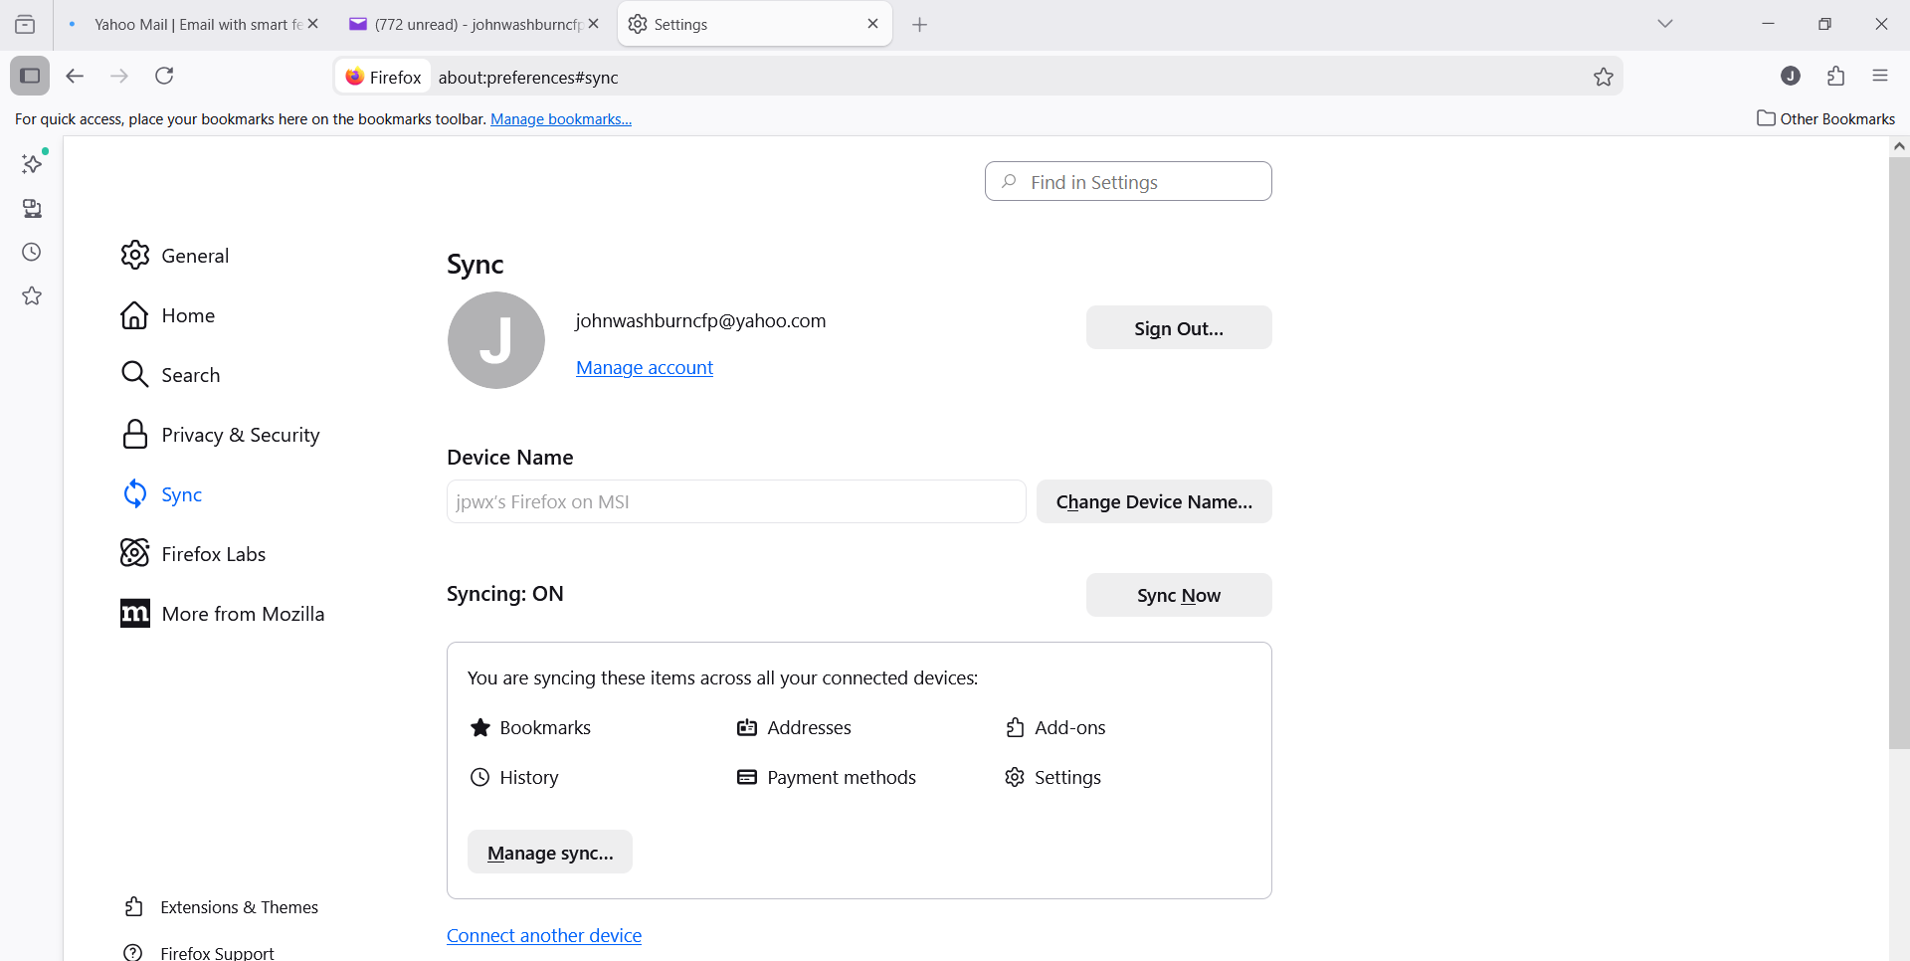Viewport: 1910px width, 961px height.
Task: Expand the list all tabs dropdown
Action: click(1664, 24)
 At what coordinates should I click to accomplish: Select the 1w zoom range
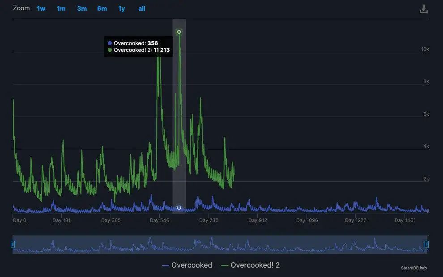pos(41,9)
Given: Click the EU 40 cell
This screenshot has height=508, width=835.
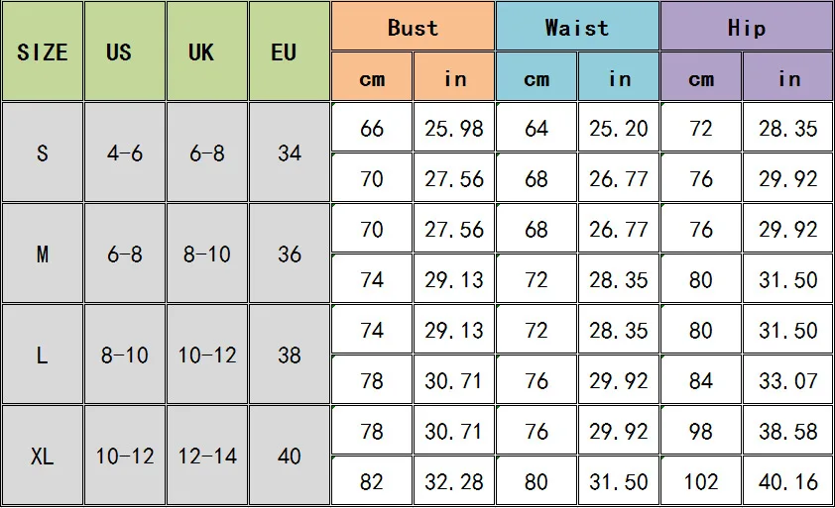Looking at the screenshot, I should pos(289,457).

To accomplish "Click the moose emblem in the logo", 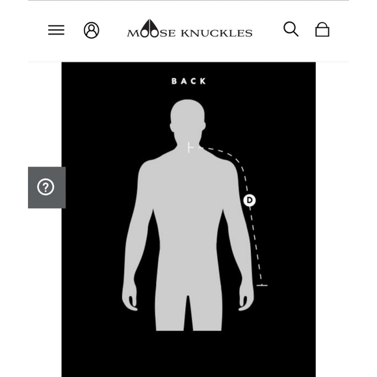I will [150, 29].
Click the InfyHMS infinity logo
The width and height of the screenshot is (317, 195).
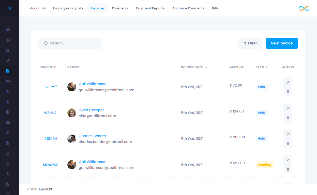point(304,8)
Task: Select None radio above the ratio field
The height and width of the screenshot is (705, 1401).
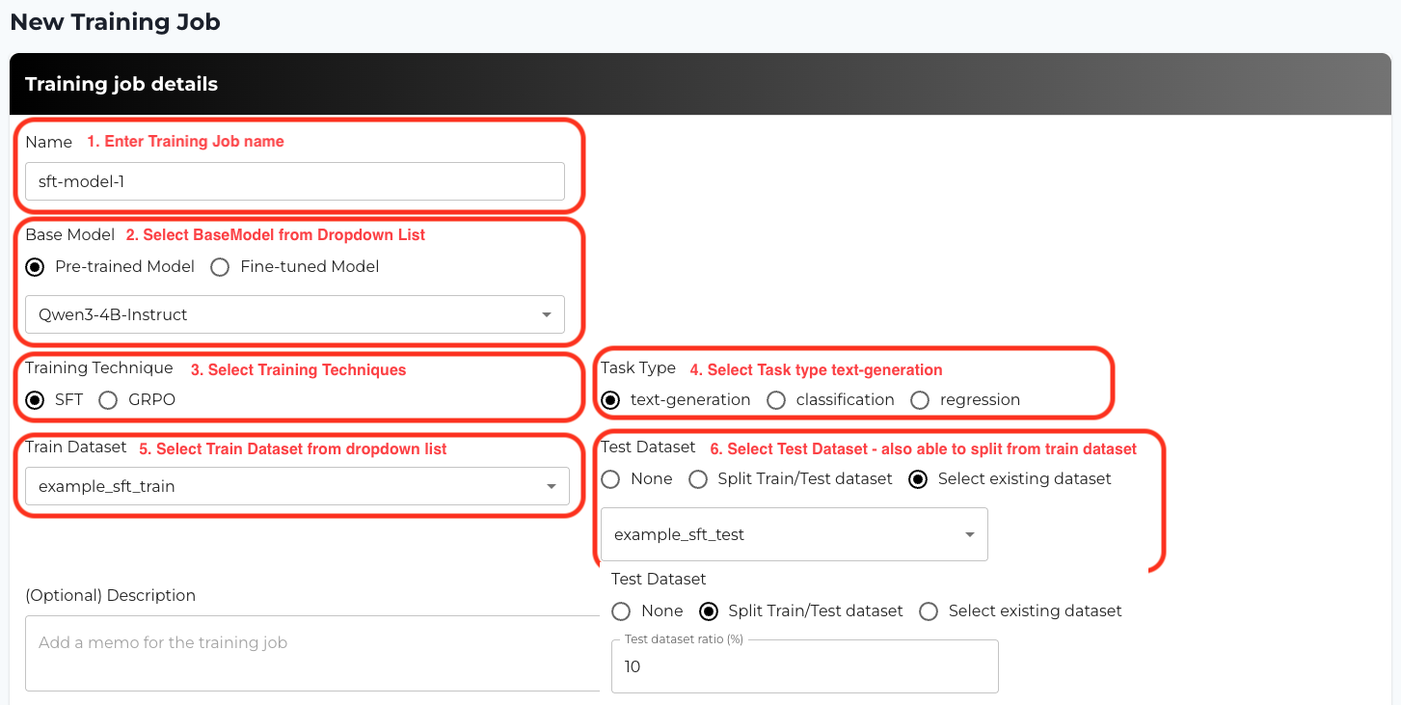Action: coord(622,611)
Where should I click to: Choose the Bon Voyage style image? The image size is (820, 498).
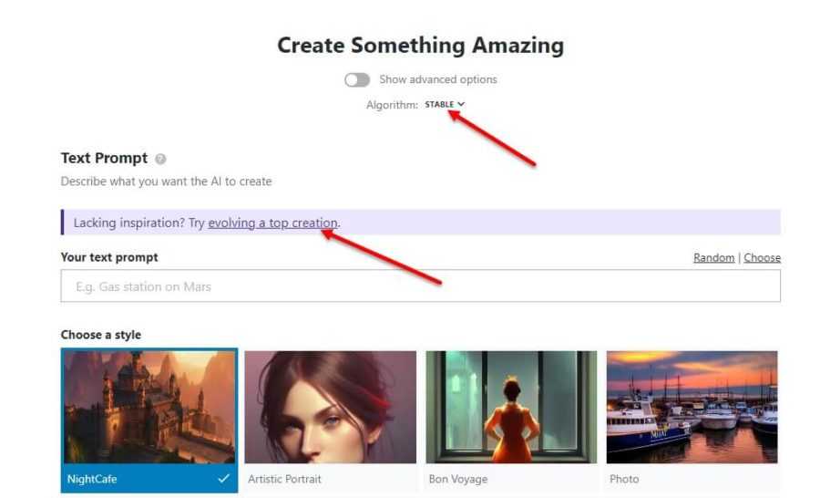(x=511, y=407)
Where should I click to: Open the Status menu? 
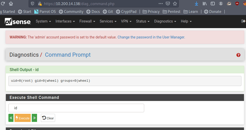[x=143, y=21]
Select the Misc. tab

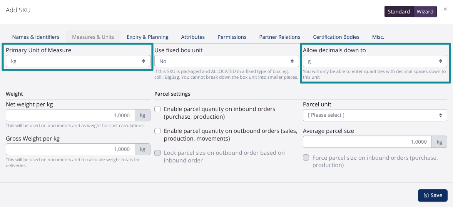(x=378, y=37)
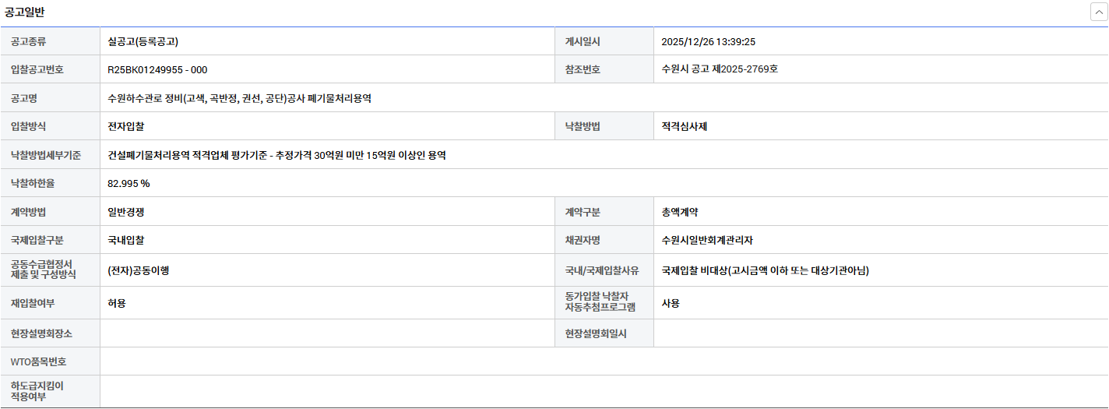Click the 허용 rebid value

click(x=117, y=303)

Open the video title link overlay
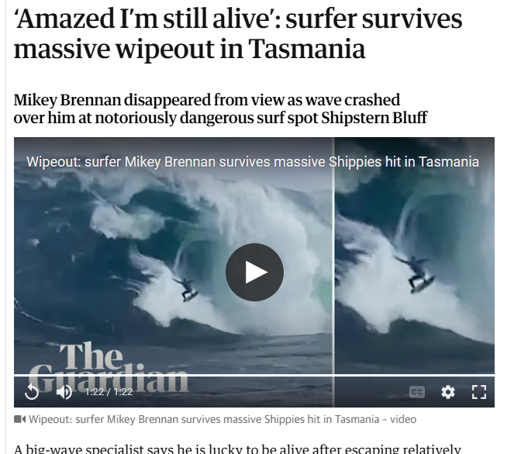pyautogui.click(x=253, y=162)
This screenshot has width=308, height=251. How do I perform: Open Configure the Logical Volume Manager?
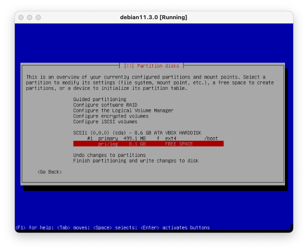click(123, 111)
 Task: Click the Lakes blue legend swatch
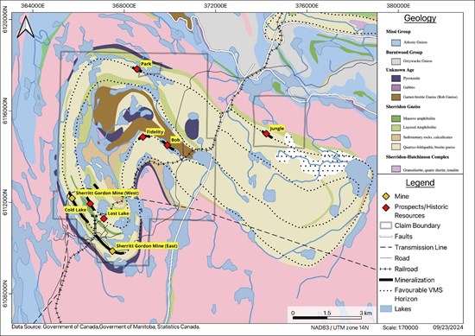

######

▸ WHAT IS NEEDED:
Retype exactly the lines above, starting at the line containing "Where should I click to: Open" and ending with the last line, both included; leave out the pictures.

▸ EXERCISE RESPONSE:
Where should I click to: Open the Status menu? 
[x=143, y=21]
Select the Misc. tab

(x=378, y=37)
Click the 허용 rebid value

click(x=117, y=303)

Open the video title link overlay
pyautogui.click(x=253, y=162)
This screenshot has width=308, height=251. How do I perform: Open Configure the Logical Volume Manager?
click(123, 111)
 Task: Click the Lakes blue legend swatch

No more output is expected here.